Data extract START

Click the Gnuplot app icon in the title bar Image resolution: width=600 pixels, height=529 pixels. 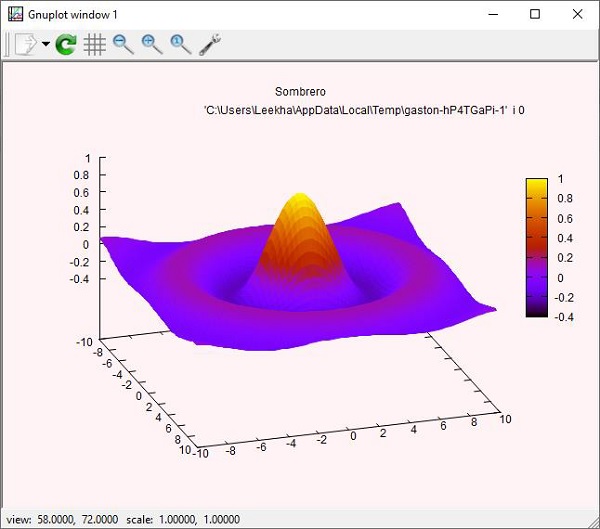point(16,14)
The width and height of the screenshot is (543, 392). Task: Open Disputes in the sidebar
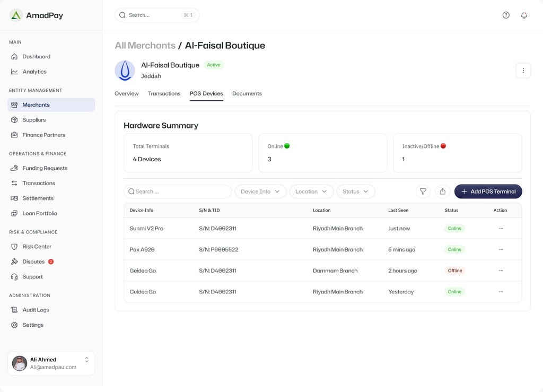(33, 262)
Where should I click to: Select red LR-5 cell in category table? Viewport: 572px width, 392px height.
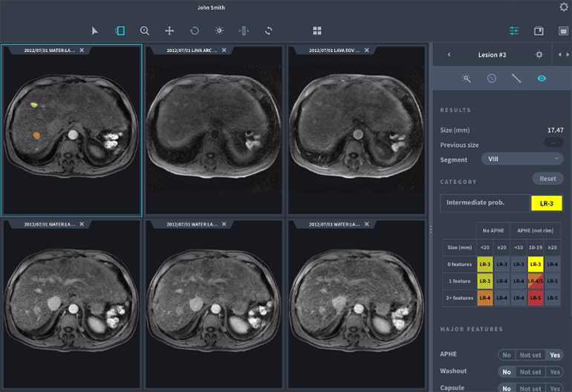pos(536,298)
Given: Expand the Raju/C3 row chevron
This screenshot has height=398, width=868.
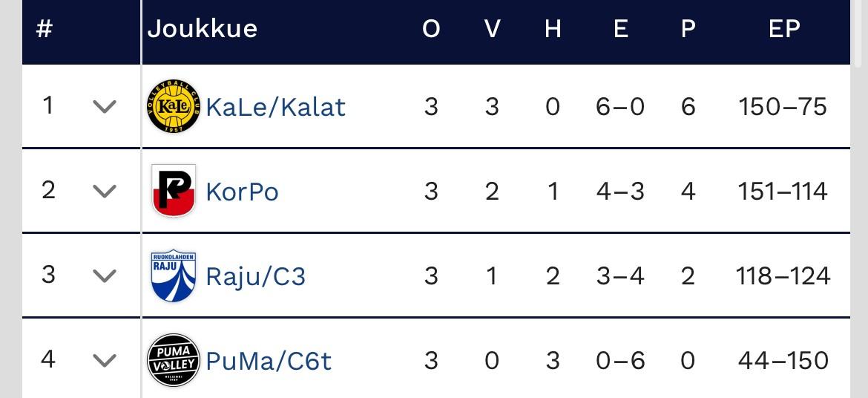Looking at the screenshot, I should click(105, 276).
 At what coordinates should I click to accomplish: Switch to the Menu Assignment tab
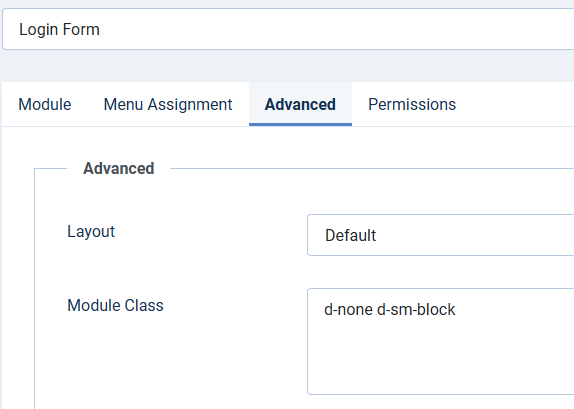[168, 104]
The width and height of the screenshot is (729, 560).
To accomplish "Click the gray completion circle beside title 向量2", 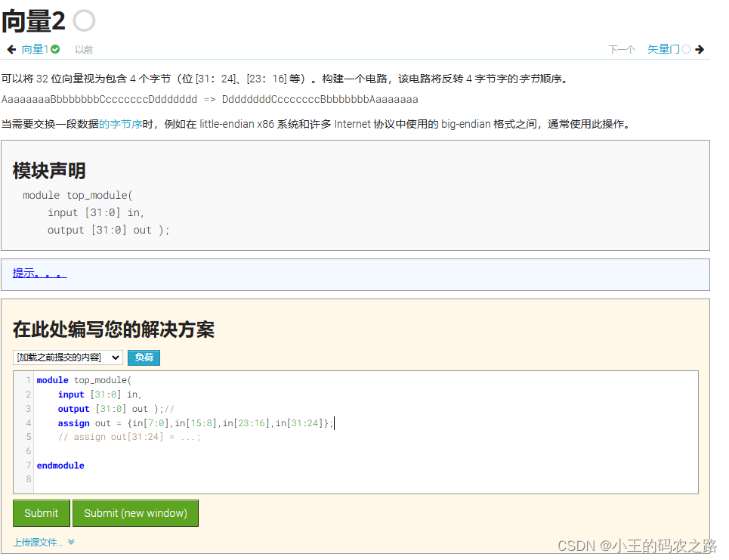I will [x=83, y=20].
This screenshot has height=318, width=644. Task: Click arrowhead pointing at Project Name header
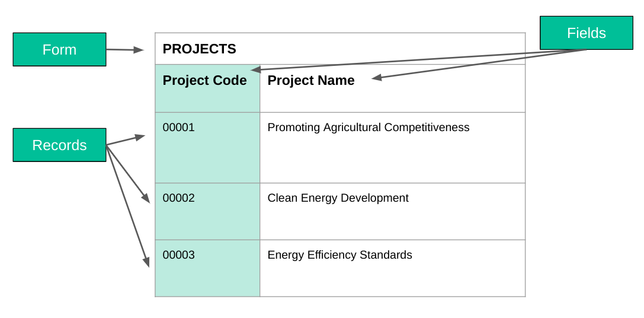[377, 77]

Data extract END
Data extract START

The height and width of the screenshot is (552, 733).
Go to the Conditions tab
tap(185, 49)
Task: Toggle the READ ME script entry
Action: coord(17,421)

Data extract END

Above are the records; please give again, exactly and in full, only the lines that run from the line with "Where should I" through the line with "The width and height of the screenshot is (729, 560).", with no pictures.

Output of the exercise
Where should I click to: Select red LR-5 cell in category table? Viewport: 572px width, 392px height.
pos(536,298)
Given: Expand the Raju/C3 row chevron
This screenshot has height=398, width=868.
Looking at the screenshot, I should click(105, 276).
 At what coordinates should I click to accomplish: Switch to the Menu Assignment tab
[168, 104]
The width and height of the screenshot is (729, 560).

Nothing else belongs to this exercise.